Procurado pela coluna, o ex-governador Agnelo Queiroz disse que não vai se manifestar sobre o assunto. O PT-DF não havia se pronunciado até a última atualização desta reportagem.

Panatenaico
A ação movida pelo escritório não é a única na Justiça que une Agnelo e Alcoforado. Os dois são réus no processo derivado da Operação Panatenaico, que investiga supostos desvios de dinheiro público na construção do Estádio Nacional Mané Garrincha, pagamento de propina e doações suspeitas para campanhas eleitorais.

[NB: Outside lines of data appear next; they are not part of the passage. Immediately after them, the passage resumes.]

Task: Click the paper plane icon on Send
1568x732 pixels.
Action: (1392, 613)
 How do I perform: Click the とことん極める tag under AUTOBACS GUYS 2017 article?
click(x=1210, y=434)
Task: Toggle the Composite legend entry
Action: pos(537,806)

De acordo com denúncia do Ministério Público Federal (MPF), aceita em abril pela juíza Pollyana Kelly Maciel Medeiros Martins Alves, da 12ª Vara da Justiça Federal no DF, a suposta relação de Alcoforado com o esquema criminoso foi revelada na delação premiada de Rodrigo Leite, executivo da Andrade Gutierrez.

Segundo Leite, Alcoforado teria recebido R$ 600 mil em quatro parcelas, montante que seria destinado a Agnelo. Em sua defesa, protocolada no último dia 8, Alcoforado afirma não ter recebido qualquer quantia ilícita e diz que, na verdade, a relação profissional com Agnelo rendeu a ele “prejuízos das mais diversas ordens, materiais e morais”.

“Quanto aos prejuízos morais, urge destacar que, em razão do inadimplemento do contrato de honorários firmado para prestação de serviços a Agnelo Queiroz no último período eleitoral, foi necessário o ajuizamento de ação de cobrança em desfavor do Partido dos Trabalhadores (na condição de assuntor da obrigação), sem que tal tenha sido suficiente para o adimplemento da obrigação”, destaca o advogado na defesa.

Camisas
A denúncia aponta ainda que, além de supostos contratos advocatícios fraudados, a empreiteira teria pago propina ao advogado com a compra de camisas para o Brasília Futebol Clube, equipe da qual foi dono até 2015, para partida pelo Candangão. Alcoforado nega. Diz que as peças adquiridas pela Andrade Gutierrez sequer são as mesmas utilizadas pelo time.

Na nota fiscal da compra, apresentada como prova pela Andrade e Gutierrez, são descritos os itens comprados, incompatíveis com os que foram realmente utilizados na partida, assegura o advogado.

Em sua defesa, Alcoforado faz duras críticas à investigação e à denúncia apresentada pelo MPF. “A peça acusatória não apresenta subsídios lógicos em suas conclusões, pois se limita a presumir, teorizar, elocubrar em torno de ideias apriorísticas, sem qualquer respaldo em prova substancial”, ressalta.